The blended approach unlocks the potential of online training, NYUonline CEO Gordon Macomber says, while completion rates for classes have soared from 40 percent, in some cases, to 85 percent. “I think the benefit of live teaching gets forgotten,” he says, “because [purely Web- based training] is so efficient, and it saves so much money.”

Zoologic’s Approach

A few inroads are being made in developing advanced finance themes for online delivery. For some clients, New York-based Zoologic Inc. offers courses on such topics as fixed-income securities and risk management. Zoologic, founded in 1997 with seed money from two former Bankers Trust executives, now is backed by Deutsche Bank. This pedigree makes the company uniquely qualified to administer certain kinds of finance training, according to CEO David Samuels, because “we started out trying to meet the education requirements of Deutsche Bank.”

Clients for various finance offerings now include Koch Industries Inc., Pacific Gas & Electric Corp., Metropolitan Life Insurance Co., banks, consulting firms, and universities. Available courses in the course library include bond-price sensitivity, futures instruments, valuing swaps, and probability distribution of returns.

Zoologic doesn’t customize courses for companies. Instead, customers select from course offerings to design a curriculum suited to their objectives. Companies can, however, create “custom links” between course exercises and actual corporate data, so that students can learn using examples from their own company. Instructors from the client companies get involved at the classroom end, to help make the training more relevant. Groups including the National Association of State Boards of Accountancy, Association for Financial Professionals, Certified Financial Planner, Professional Achievement in Continuing Education, and Chartered Property Casualty Underwriters accredit the trainings.

Zoologic’s Samuels says the power of the online portion of its trainings is its simple design and interactivity, with Web-based simulations giving students some taste of possible on-the-job situations. Online exams mix multiple-choice and “open-ended” analytical questions, although at the highest difficulty levels exams use open-ended questions almost entirely. Exercises throughout the courses let students introduce variables, experimenting with interest rates in pricing long-term debt, for instance.

Some other training companies “misconstrue what ‘blended’ is about” and “use the blended approach as an excuse for why their online component isn’t interactive [enough],” he says. Samuels thinks blending should create a “funneling effect,” in which live instructors on the scene give students a tailored, more sophisticated understanding of subjects that an initial Web-based portion has introduced to all participants.

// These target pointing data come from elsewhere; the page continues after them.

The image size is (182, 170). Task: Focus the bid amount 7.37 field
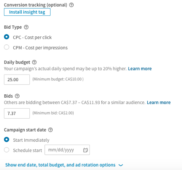(17, 113)
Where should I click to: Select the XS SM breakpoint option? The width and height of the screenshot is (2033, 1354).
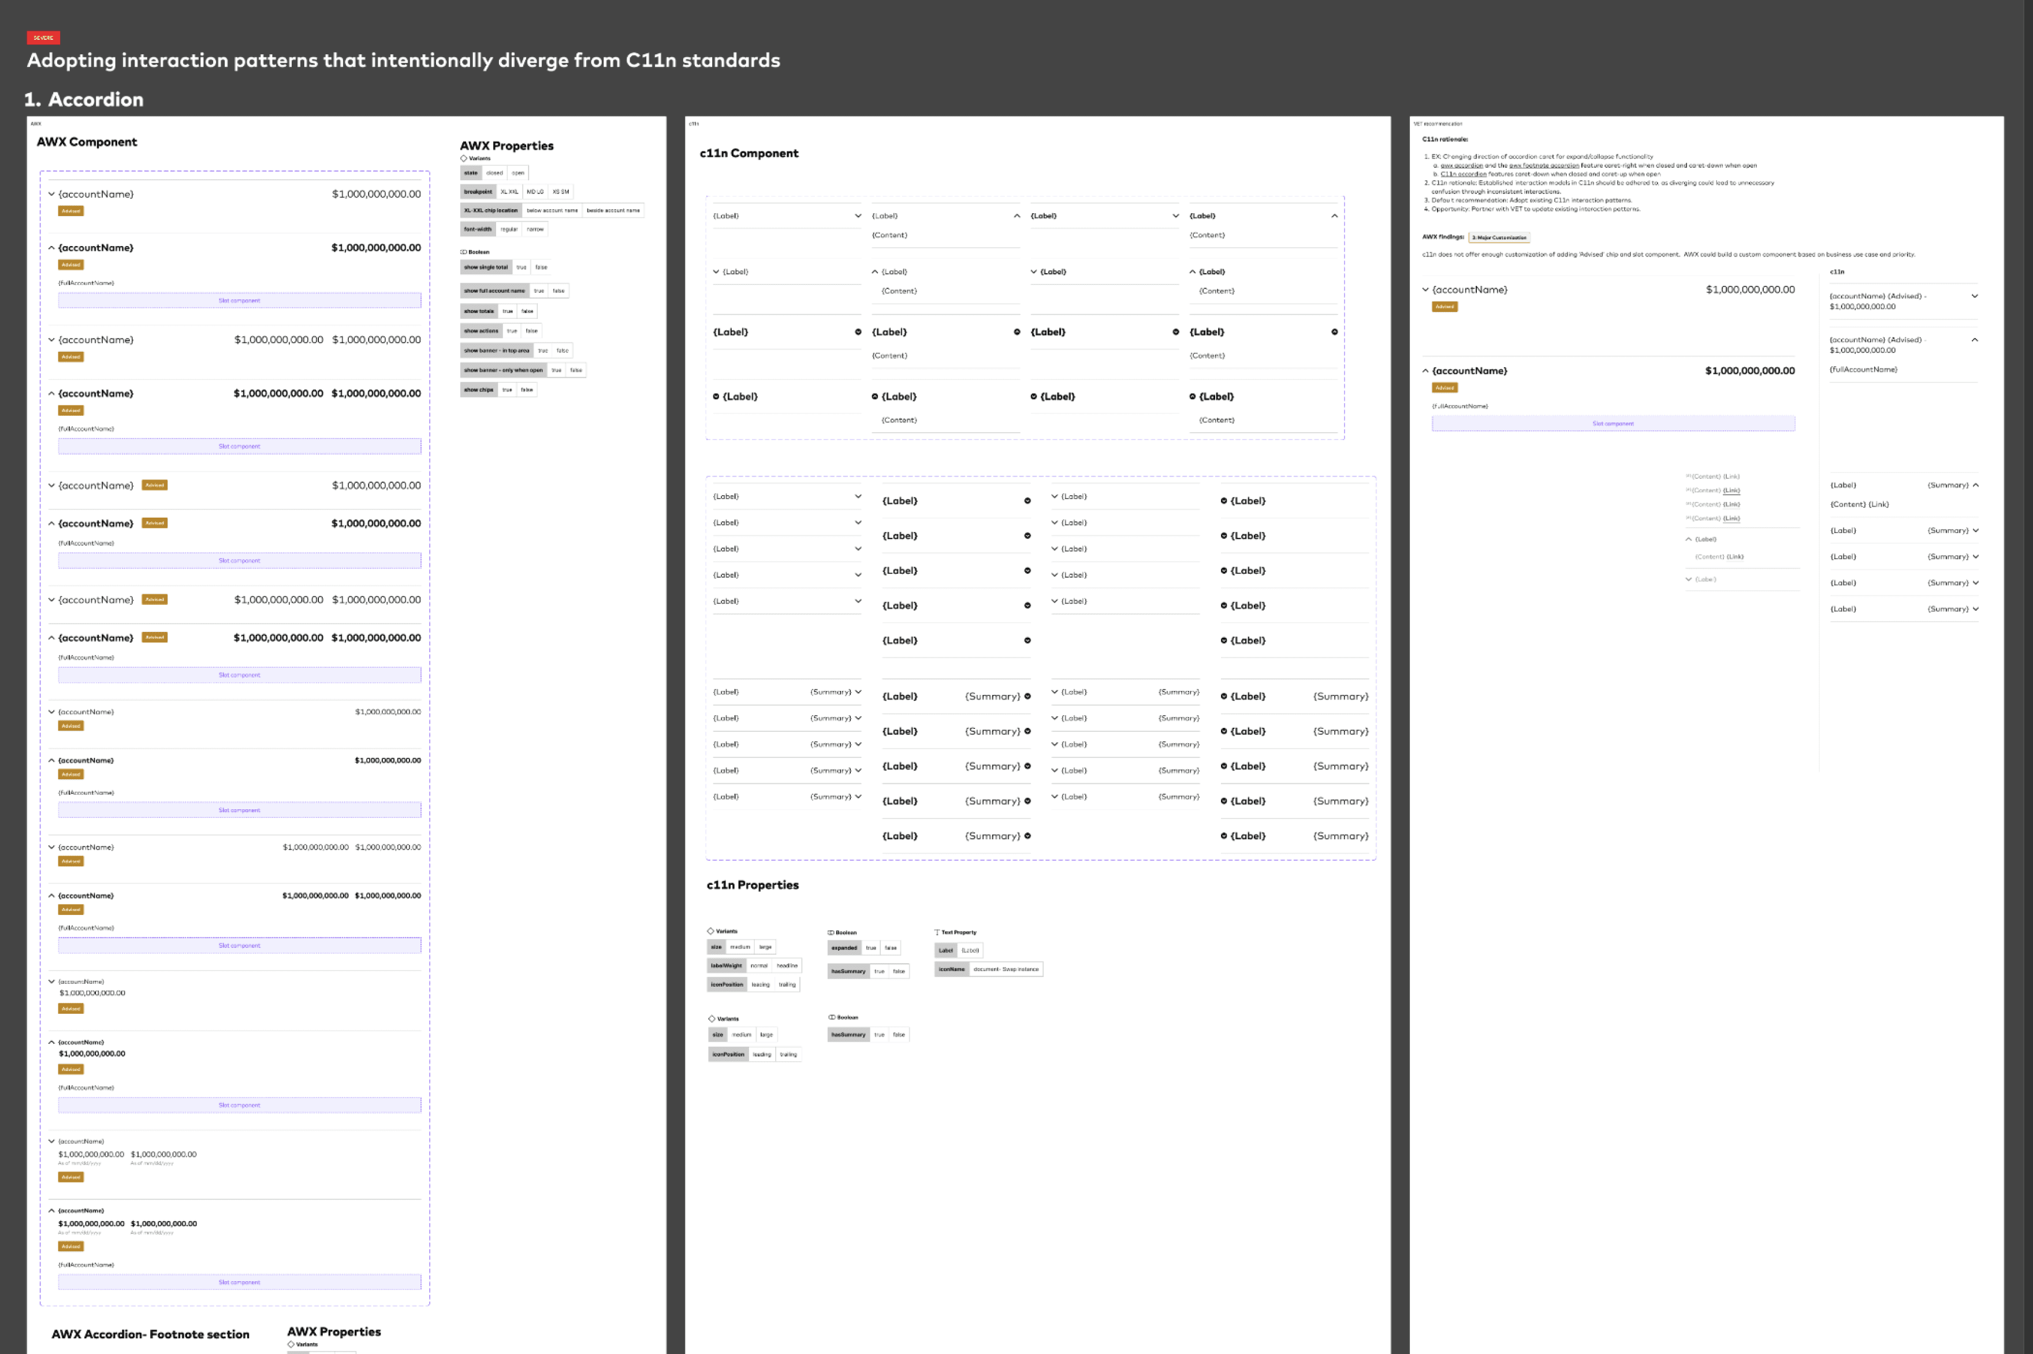pos(560,192)
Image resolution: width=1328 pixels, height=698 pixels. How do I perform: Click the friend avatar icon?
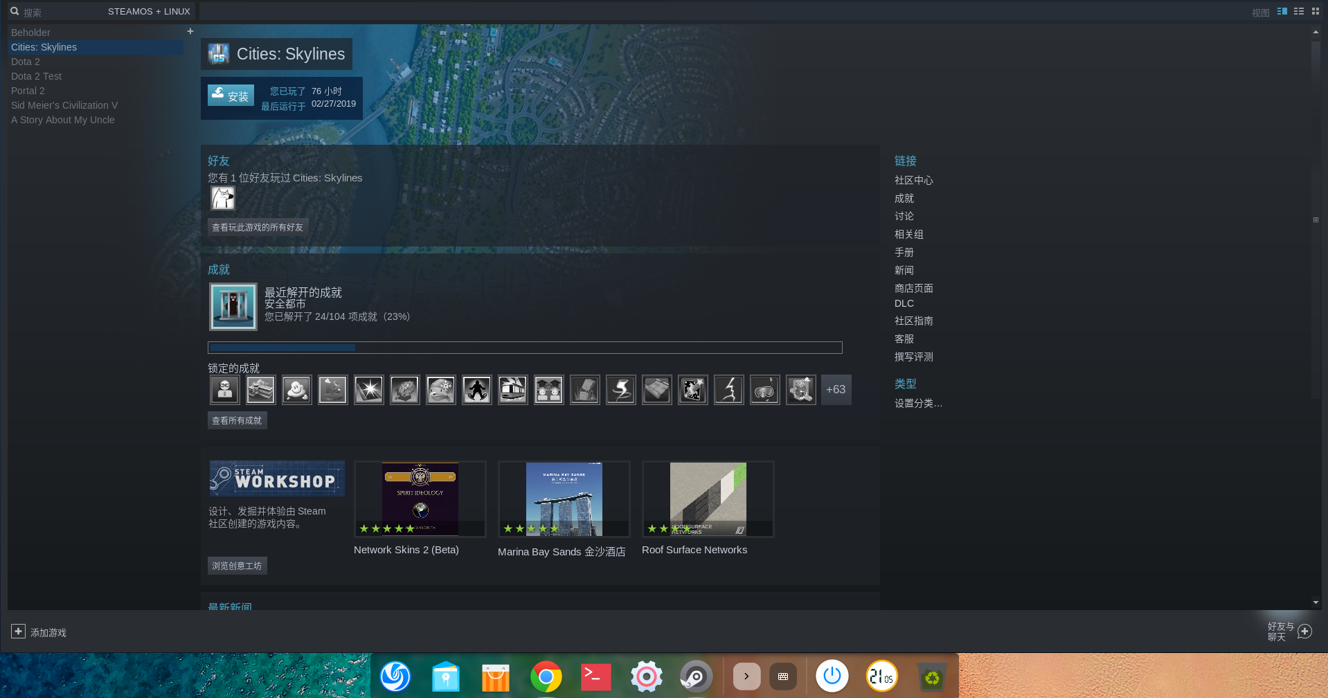[223, 199]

Lloyd’s Bank tried to create such an understanding as it taught some basic finance principles to account executives working in its wealth management business recently. With executives and clients spread around the world, the London-based bank faced both logistical problems and language and cultural issues in delivering the training. Using Zoologic’s courses, Lloyd’s product and investment specialist, Paula DeAzevedo, and its vice president and head of investment advisory services, Anabel Reid, put together a curriculum for the account executives that included an introduction to securities markets, the time value of money, and portfolio risk and portfolio returns.

While the rapid growth of the staff being trained has made it difficult to measure the success of the courses, Reid says that staffers now “speak the same language” about the needs of their clients.

Meanwhile, more top business schools are collaborating with companies to design both tailor-made and off-the-shelf online courses to help senior executives bone up on financial topics. Massachusetts Institute of Technology’s Sloan School of Management recently designed a Web-based course for Merrill Lynch investment banking executives, taught by stock-price expert Andrew Lo. And Cognitive Arts, the company that designed IBM’s course, will soon release “Finance for Managers,” a collection of Web-based classes through Harvard Business School Publishing. The courses, which include ratio analysis, pro forma forecasting, and use of discounted cash flow, are intended to be integrated with specific company finance-training efforts.